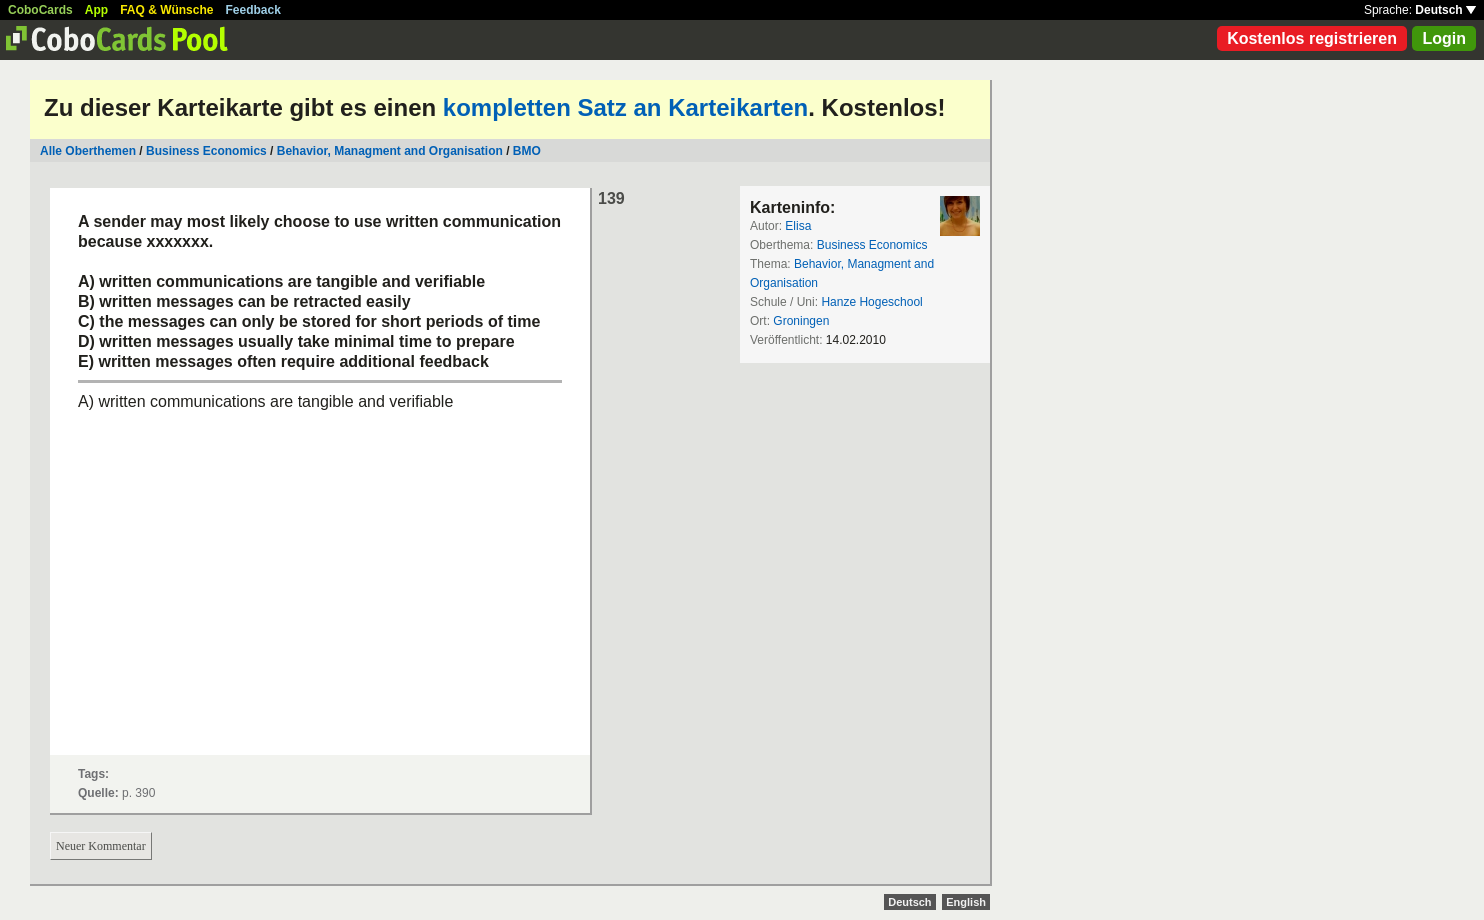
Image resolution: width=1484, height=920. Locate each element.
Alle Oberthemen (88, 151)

...

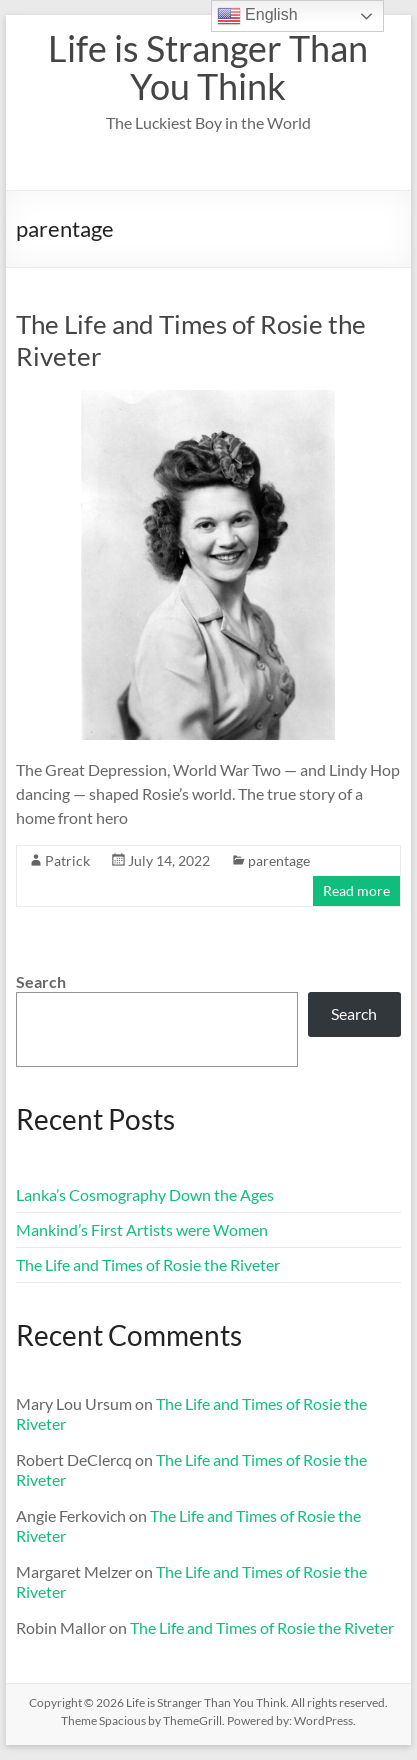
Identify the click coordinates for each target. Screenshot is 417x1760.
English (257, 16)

---

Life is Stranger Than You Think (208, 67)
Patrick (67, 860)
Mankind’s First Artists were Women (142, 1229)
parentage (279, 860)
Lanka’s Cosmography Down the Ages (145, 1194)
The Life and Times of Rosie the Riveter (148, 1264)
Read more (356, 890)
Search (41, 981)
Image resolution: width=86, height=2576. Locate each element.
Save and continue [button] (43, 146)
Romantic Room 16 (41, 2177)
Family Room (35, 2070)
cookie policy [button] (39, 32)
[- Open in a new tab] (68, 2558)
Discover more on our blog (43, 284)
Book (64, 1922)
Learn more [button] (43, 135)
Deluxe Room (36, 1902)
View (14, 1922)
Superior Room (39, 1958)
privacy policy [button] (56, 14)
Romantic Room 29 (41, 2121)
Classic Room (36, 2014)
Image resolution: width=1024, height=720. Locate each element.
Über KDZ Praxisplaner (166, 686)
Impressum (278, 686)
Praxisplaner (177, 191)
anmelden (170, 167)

◆ **AIM**: Give the data again from the line holding "cookie policy [button] (39, 32)" through the line holding "anmelden (170, 167)", inclusive, with every "Room" swapped for "Suite" and nothing else changed.

◆ **RESPONSE TO THE EXERCISE**:
cookie policy [button] (39, 32)
[- Open in a new tab] (68, 2558)
Discover more on our blog (43, 284)
Book (64, 1922)
Learn more [button] (43, 135)
Deluxe Suite (36, 1902)
View (14, 1922)
Superior Suite (39, 1958)
privacy policy [button] (56, 14)
Romantic Suite 29 (41, 2121)
Classic Suite (36, 2014)
Image resolution: width=1024, height=720. Locate each element.
Über KDZ Praxisplaner (166, 686)
Impressum (278, 686)
Praxisplaner (177, 191)
anmelden (170, 167)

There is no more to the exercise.